EXTRAIT CHOISI ::
○ ○ ○ ○

Avant l'article 1er, insérer un article additionnel ainsi rédigé :

Le service public postal fournit ses services en répondant aux exigences d'aménagement du territoire.

La parole est à Mme Jacqueline Alquier.

Mme Jacqueline Alquier. Cet amendement a pour objet de rappeler que l'aménagement du territoire est considéré comme une « exigence essentielle » – pour reprendre la terminologie européenne – depuis la première directive postale de 1997. En effet, selon le point 19 de son article 2, complété par la troisième directive postale, l’aménagement du territoire constitue l’une des « raisons générales de nature non économique qui peuvent amener un État membre à imposer des conditions pour la prestation des services postaux ».

Le fait d’inscrire cette notion dans le projet de loi, avant même l'article 1er, permettrait de s’assurer que le Gouvernement souscrit bien à cette exigence.

Monsieur le rapporteur, le 30 avril dernier, à la suite de la demande de plusieurs de nos collègues d’une directive-cadre pour les services d'intérêt général formulée à l’occasion d’un débat sur une proposition de résolution européenne, vous aviez vous-même reconnu ceci : « Les services publics réduisent les inégalités de fait en apportant à chacun la possibilité d’obtenir des soins, d’éduquer ses enfants, de se déplacer pour un coût raisonnable. Une société pourvue de services publics efficaces bénéficie d’un point d’accroche lors des crises économiques.

« J’ajouterai – j’y suis particulièrement sensible en tant que président de l’Observatoire national de la présence postale – que seule l’intervention des pouvoirs publics, notamment la péréquation, peut assurer à chacun un accès aux services de poste et de télécommunications, même pour celui qui est situé dans un territoire isolé ou socialement défavorisé, sans jamais dissocier les deux. »

Les services d'intérêt général ont donc des spécificités qui doivent être prises en compte. C’est ainsi que la Confédération européenne des syndicats estime que « des dispositions devraient être prises avant de décider de libéraliser des secteurs essentiels comme le secteur postal, afin de préserver la cohésion économique et sociale de l'Union européenne ».

Or, lors de l'examen de la proposition de troisième directive postale, l’UNI-Europa Poste, qui représente les syndicats postaux de tous les États membres, soit plus d’un million d’employés sur un effectif total de 1,6 million, a bien noté un déficit d’analyse et d’évaluation de l’impact économique et social et des effets sur l’emploi de la réduction du secteur réservé, et ce à chaque étape du processus, et a regretté que « les études retenues par la Commission pour arrêter ses propositions ne se [soient] pas intéressées aux répercussions sur la cohésion sociale et territoriale ni à l’emploi ».

○ ○ ○ ○

LIGNES ENREGISTRÉES ::
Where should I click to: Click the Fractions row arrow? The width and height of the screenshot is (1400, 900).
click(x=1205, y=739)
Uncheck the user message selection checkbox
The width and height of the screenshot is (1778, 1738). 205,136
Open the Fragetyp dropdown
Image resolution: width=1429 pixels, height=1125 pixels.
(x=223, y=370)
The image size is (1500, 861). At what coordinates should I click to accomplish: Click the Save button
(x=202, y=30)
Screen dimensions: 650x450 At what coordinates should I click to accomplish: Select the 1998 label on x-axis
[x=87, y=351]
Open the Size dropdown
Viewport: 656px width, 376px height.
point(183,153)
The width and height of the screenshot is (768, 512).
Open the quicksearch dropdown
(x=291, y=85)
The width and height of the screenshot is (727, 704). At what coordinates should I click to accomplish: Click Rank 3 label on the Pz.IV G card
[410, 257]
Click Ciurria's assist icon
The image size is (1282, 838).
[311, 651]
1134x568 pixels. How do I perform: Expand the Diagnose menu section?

○ ○ ○ ○

CONSIGNE A ::
Pouvez-vous réécrire sous forme de liste le paragraphe de l'extrait choisi qui commence par « Or, lors de l'examen », en gardant ses faits principaux ?
CONSIGNE B ::
Dans l'extrait choisi, que répondre à ces questions ? Une réponse par ligne, marquée comme la question.
(i) Depuis quelle directive postale l'aménagement du territoire est-il considéré comme une « exigence essentielle » ?
(ii) De quel organisme le rapporteur se dit-il président ?
(iii) Quelle organisation estime que des dispositions devraient être prises avant de libéraliser des secteurs essentiels comme le secteur postal ?
CONSIGNE C ::
Poursuivez l'extrait choisi sur le service public postal à partir de sa dernière phrase.

CORRIGÉ A ::
- Lors de l'examen de la proposition de troisième directive postale, l'UNI-Europa Poste s'est exprimée.
- Elle représente les syndicats postaux de tous les États membres, soit plus d'un million d'employés sur un effectif total de 1,6 million.
- Elle a relevé un déficit d'analyse et d'évaluation de l'impact économique et social de la réduction du secteur réservé et de ses effets sur l'emploi, et ce à chaque étape du processus.
- Elle a regretté que les études retenues par la Commission ne se soient intéressées ni aux répercussions sur la cohésion sociale et territoriale ni à l'emploi.

CORRIGÉ B ::
(i) Depuis la première directive postale de 1997.
(ii) De l'Observatoire national de la présence postale.
(iii) La Confédération européenne des syndicats.

CORRIGÉ C ::
Personne ne peut accepter que l'aménagement du territoire fasse finalement les frais à la fois de la troisième directive postale et de ce projet de loi. De la même façon, nous ne saurions tolérer un nouveau transfert de charges sur les collectivités.

L’exigence d’une directive-cadre pour les services d'intérêt général est, à ce titre, pleinement d’actualité.

Monsieur le ministre, vous vous dites réellement attaché, comme nous le sommes nous-mêmes, non seulement à la préservation des services publics, mais aussi à leur promotion : eux seuls peuvent garantir la solidarité et la cohésion sociale et territoriale. Vous vous devez donc d’encourager officiellement les États membres à donner vie à la nouvelle base juridique autorisée à cette fin par le traité de Lisbonne. Se saisir des nouvelles possibilités offertes par ce texte, qui devrait très prochainement entrer en vigueur, constituerait un symbole fort pour l'ensemble des citoyens européens.

Mme la présidente. Quel est l’avis de la commission ?

M. Pierre Hérisson, rapporteur. Madame Alquier, cet amendement tend à préciser que le service public postal fournit ses services en répondant aux exigences de l’aménagement du territoire. Comment ne pas approuver une telle disposition ?

Or, La Poste contribue déjà, par son réseau, à l’aménagement du territoire. Cette mission de service public est d’ailleurs – je prends M. le ministre de l'espace rural et de l’aménagement du territoire à témoin – renforcée dans le texte adopté par la commission, qui me paraît suffisamment explicite pour répondre à votre préoccupation.

Point n’est besoin de se répéter, et je vous prie donc de bien vouloir retirer votre amendement.

M. Daniel Raoul. À quel article faites-vous allusion ?

Mme la présidente. Quel est l’avis du Gouvernement ?

M. Michel Mercier, ministre. Le Gouvernement partage l’avis de la commission. En mettant notamment en avant le service universel postal, le projet de loi initial prenait déjà en compte les critères d’aménagement du territoire et d’accessibilité, plus précisément à l'article 2 pour répondre à l’interpellation de M. Raoul.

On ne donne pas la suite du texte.